Post by dharmapdx » Sat Dec 23, 2017 1:39 am

It's funny but I am sort of the opposite. I really actually feel passionate about SGI, and I am just fascinated by the organization as a whole. I even like the notorious and much-criticized "Ikeda worship"; I find it fascinating, and even comforting in an odd way. And I do the daily practice in my home. But the meetings just did not work for me.

I've come to realize that it may be precisely BECAUSE I'm so passionate about SGI and Buddhism that the meetings didn't work for me. The meetings seem largely geared toward beginners, and yet I showed up with the two chapters from the sutra memorized, etc. I think people expect many western white males to be entirely new to Buddhism and perhaps a little surprised by how exotic it can seem, and yet I first became aware of Buddha and Buddhism when I was a child in Japan. It isn't new or exotic to me. I hate to put it this way, but it just may be that I don't "need" the meetings. I agree that it's important to have a community with other practitioners, but I seem to express myself better (to "socialize" better) in writing than in-person -- which means I can use the Internet to connect with other members from throughout the world, which is what I have done.

It is at some point in this interview with Larry King that Tina Turner says, "I didn't have time to go to meetings or to have people come to me, so I had to struggle for it and learn it on my own. I'm glad I did it that way." That's how I feel about it.

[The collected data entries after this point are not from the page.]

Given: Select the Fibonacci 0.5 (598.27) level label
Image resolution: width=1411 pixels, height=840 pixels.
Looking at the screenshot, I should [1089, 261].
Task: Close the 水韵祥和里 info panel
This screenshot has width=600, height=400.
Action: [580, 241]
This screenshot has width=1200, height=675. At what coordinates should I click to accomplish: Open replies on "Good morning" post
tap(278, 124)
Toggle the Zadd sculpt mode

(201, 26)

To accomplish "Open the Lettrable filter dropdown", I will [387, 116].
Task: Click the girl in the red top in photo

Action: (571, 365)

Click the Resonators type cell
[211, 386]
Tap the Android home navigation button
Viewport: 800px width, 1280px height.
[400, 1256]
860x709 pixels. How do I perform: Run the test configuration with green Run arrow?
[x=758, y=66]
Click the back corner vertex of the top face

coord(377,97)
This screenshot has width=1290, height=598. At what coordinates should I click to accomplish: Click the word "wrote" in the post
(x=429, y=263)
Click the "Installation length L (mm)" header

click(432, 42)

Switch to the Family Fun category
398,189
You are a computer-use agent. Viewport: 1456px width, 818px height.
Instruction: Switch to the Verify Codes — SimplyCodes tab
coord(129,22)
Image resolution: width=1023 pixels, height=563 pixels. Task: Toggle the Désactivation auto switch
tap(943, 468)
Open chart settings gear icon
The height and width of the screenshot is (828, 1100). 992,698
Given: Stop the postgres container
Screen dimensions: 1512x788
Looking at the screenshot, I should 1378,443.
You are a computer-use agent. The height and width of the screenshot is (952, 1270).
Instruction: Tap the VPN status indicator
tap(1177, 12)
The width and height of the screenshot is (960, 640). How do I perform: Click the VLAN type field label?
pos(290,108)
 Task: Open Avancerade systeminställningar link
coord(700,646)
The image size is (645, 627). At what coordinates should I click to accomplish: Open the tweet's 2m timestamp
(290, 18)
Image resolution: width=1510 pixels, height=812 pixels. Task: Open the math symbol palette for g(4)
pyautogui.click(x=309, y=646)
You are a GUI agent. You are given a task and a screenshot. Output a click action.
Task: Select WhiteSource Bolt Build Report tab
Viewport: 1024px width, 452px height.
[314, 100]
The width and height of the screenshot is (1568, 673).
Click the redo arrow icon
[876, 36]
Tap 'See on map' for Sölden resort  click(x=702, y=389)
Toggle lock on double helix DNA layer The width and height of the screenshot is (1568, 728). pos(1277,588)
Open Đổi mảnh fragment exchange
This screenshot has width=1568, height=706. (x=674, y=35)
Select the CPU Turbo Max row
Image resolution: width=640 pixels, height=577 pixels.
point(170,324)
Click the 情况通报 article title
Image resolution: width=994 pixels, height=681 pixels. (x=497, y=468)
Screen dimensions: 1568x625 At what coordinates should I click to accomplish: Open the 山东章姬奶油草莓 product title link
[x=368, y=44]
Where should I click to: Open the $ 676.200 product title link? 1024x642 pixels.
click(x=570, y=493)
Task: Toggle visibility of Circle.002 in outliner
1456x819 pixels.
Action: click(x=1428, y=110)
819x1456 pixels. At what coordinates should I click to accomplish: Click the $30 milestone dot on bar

Years ago, I was a member of the Rosicrucian Order: https://www.rosicrucian.org Membership in the Order is primarily a home practice, with attending group meetings being optional and supplementary. My practice of SGI Buddhism feels pretty much that way. I drop into the local center every once in a while, but for the most part mine is a private home-study practice.

I was thinking of going to the "Lions of Justice" gathering, but then I realized that I miss the age cut-off by about two years: https://www.worldtribune.org/2017/06/50 ... e-respect/ Which brings me to another point: I think that one reason the group meetings may not work for me is my age and my gender. One complaint I've heard about SGI is that it is an age-ist organization, that it really isn't too interested in people over the age of 40. And I have noticed a particular focus on younger people. From an organizational standpoint that makes sense, because it ensures the organization's future. But for a solitary male in his early 40s, it leaves me as the odd-man-out.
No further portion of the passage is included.